At the initial stages, conservative therapy is carried out, including:

  • bed rest;
  • correction of water and electrolyte balance disorders, immunomodulators;
  • sedatives, desensitizing agents;
  • intravenous antibiotics, metronidazole;
  • if an IUD is present, its removal;
  • drainage of inflammatory formations and pelvic abscesses.

Indications for surgical treatment:

  • lack of effect from intensive conservative therapy within 4 hours of its implementation;
  • perforation of pyosalpinx or tubo-ovarian abscess, diffuse peritonitis;
  • infectious toxic shock.

The scope of surgical treatment is determined individually.

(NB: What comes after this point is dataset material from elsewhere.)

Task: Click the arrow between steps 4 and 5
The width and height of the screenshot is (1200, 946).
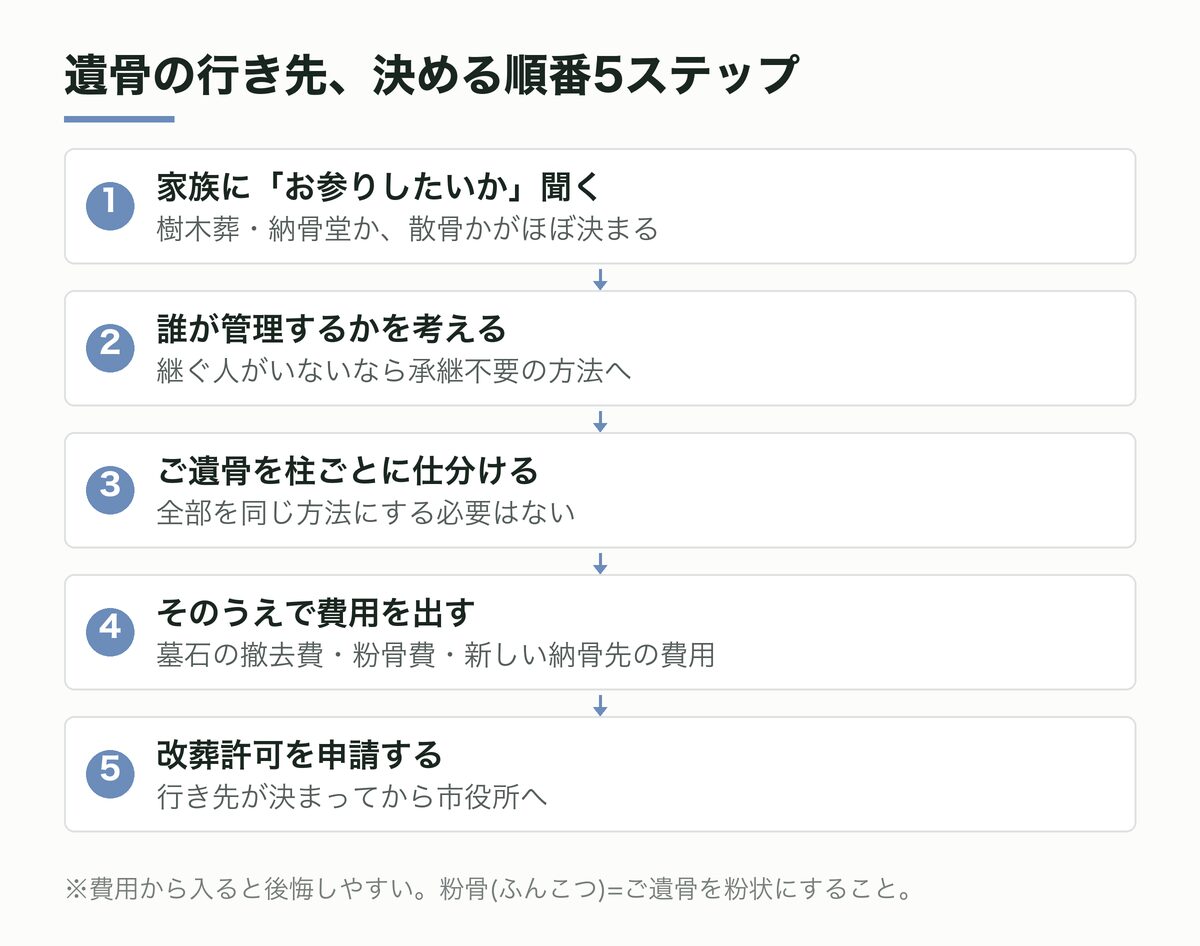Action: click(x=600, y=704)
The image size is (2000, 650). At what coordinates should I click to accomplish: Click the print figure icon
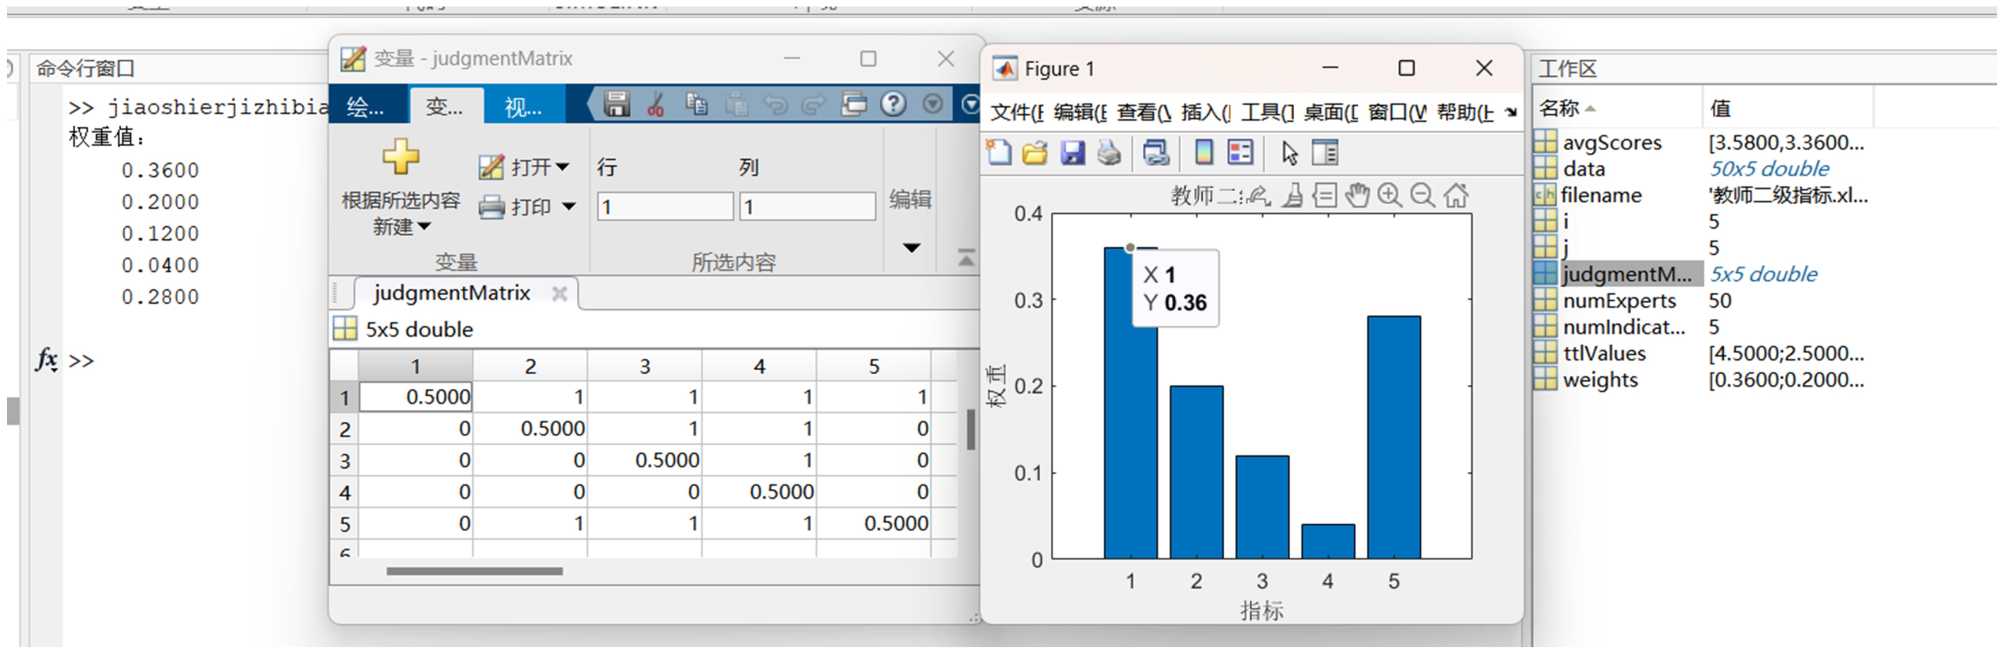click(x=1109, y=153)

Extirpation or supravaginal amputation of the uterus with unilateral or bilateral removal of appendages is performed in the following clinical situations:

  • in case of severe condition of the patient and formation of multiple intra-abdominal abscesses;
  • with diffuse purulent peritonitis;
  • in case of primary involvement of the uterus in the process (after childbirth, abortions, IUD);
  • for bilateral tubo-ovarian abscesses in the pelvis.

At a young age, hysterectomy should be the exception rather than the rule. The smallest possible opportunity to preserve ovarian tissue should be used.